Article 1, paragraphe 1, et article 2, paragraphe 1, de la convention et article 1, paragraphe 1, du protocole. Mesures efficaces pour lutter contre l’esclavage et les pratiques assimilées. Action systématique et coordonnée. La commission a précédemment souligné l’importance d’adopter une politique nationale et un plan d’action spécifiques de lutte contre l’esclavage et les pratiques esclavagistes, compte tenu de la persistance de ces pratiques au Niger et de la complexité des facteurs qui en sont à l’origine.
Le gouvernement indique dans son rapport qu’un processus est en cours en vue d’intégrer les questions de travail forcé, d’esclavage et de pratiques analogues à l’esclavage dans le Plan d’action national 2022-2026 de la Commission nationale de Coordination de la Lutte contre la Traite des Personnes (CNCLTP). Dans ce cadre, des ateliers de renforcement des capacités des membres de la CNCLTP et de l’Agence nationale de Lutte contre la Traite des Personnes et le Trafic illicite de Migrants (ANLTP/TIM), structure opérationnelle d’exécution et de mise en œuvre des politiques et stratégies adoptées par la CNCLTP, ont été organisés en 2022 dans le cadre du projet de coopération technique du Bureau (Projet Bridge). Ces ateliers ont permis une meilleure compréhension des différentes formes de travail forcé et des textes pertinents, ainsi que des rôles des parties prenantes et des possibilités de coopération, en vue d’une mise en œuvre cohérente du Plan d’action national.
Le gouvernement indique par ailleurs que plusieurs ateliers de renforcement des capacités des organisations d’employeurs et de travailleurs les plus représentatives ont été organisés en 2020 et 2021, dans le cadre du projet Bridge, dans l’optique de favoriser leur participation au processus d’élaboration et de mise en œuvre du Plan d’action national. Le gouvernement précise qu’il prévoit de modifier le décret 2012-082/PRN/MJ du 21 mars 2012 portant organisation, composition et fonctionnement de la CNCLTP afin que les organisations d’employeurs et de travailleurs y soient représentées.

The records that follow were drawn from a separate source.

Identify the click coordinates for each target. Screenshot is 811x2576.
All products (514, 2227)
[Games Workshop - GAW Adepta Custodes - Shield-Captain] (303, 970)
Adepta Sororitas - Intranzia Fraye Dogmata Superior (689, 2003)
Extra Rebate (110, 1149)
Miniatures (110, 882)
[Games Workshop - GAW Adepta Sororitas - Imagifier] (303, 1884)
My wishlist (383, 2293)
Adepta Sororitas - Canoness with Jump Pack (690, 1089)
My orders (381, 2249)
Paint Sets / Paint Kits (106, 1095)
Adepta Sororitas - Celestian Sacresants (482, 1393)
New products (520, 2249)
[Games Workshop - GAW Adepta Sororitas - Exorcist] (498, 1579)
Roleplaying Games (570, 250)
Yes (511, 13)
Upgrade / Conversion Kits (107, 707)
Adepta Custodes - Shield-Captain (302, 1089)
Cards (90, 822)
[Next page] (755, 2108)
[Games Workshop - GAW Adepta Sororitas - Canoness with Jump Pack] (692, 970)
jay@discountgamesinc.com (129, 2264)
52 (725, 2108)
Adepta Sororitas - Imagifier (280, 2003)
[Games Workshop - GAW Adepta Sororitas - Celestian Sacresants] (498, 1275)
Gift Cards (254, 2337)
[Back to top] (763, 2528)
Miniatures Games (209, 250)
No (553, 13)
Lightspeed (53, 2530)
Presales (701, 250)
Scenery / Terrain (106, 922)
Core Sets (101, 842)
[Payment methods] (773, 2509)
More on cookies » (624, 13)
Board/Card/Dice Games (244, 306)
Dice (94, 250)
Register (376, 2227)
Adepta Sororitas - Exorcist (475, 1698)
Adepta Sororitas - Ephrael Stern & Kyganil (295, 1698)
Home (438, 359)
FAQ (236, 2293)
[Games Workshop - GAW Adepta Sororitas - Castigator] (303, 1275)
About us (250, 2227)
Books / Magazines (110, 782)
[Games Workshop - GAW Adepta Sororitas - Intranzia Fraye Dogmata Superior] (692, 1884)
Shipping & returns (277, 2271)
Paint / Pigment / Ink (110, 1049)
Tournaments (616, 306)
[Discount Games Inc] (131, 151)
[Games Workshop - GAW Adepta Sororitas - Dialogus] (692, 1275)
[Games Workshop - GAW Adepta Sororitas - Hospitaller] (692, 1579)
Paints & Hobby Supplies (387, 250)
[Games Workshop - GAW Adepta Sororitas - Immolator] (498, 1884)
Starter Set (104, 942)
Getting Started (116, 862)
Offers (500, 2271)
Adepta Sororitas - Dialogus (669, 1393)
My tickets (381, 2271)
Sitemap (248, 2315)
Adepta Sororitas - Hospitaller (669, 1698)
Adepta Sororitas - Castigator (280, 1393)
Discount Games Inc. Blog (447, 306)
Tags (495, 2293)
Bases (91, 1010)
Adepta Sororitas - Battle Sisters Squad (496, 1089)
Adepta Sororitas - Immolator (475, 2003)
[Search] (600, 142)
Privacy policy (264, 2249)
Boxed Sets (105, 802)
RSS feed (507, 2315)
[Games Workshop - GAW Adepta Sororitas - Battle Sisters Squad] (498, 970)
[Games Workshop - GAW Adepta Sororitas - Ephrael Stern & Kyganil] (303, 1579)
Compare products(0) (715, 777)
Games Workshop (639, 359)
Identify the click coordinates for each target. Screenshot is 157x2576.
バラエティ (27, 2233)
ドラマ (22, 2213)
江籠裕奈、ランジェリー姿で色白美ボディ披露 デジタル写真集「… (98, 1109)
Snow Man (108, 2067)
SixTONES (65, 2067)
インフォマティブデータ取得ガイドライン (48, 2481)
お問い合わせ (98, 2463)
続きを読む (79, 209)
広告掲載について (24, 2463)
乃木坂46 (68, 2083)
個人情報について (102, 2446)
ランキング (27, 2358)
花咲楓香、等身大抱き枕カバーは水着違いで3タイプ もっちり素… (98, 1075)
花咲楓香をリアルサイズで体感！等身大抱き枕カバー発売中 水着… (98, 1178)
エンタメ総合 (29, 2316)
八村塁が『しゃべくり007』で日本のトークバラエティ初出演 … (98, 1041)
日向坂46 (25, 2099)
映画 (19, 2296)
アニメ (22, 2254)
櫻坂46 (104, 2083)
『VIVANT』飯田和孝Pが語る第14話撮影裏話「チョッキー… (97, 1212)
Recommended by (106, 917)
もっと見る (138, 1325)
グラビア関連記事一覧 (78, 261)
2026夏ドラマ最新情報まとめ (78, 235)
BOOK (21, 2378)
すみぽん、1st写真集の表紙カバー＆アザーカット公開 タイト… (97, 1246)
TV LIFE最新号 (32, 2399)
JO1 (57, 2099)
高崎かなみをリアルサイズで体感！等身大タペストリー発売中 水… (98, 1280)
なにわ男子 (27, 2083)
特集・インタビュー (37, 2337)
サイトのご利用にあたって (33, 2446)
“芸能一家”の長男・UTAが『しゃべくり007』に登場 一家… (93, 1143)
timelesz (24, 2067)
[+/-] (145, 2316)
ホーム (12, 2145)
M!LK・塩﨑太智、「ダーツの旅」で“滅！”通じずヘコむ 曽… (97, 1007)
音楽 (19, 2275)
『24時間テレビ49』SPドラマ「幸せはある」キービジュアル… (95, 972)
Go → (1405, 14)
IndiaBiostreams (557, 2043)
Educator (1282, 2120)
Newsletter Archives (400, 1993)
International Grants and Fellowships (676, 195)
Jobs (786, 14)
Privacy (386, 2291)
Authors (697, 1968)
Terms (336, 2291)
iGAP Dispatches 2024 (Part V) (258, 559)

La commission note que, dans ses observations, la CSI souligne que, bien que le gouvernement ait exprimé une forte volonté politique de s’attaquer à l’esclavage fondé sur l’ascendance et à la discrimination qui y est associée, l’absence de ressources suffisantes pour mettre en œuvre et appliquer les lois, politiques et programmes de lutte contre l’esclavage constitue un problème important. La CSI note que le mandat de l’ANLTP/TIM ne porte pas sur l’esclavage fondé sur l’ascendance, et insiste sur l’importance de la mise en place d’une stratégie nationale et d’un plan d’action spécifiques pour l’éradication de l’esclavage et des pratiques analogues à l’esclavage.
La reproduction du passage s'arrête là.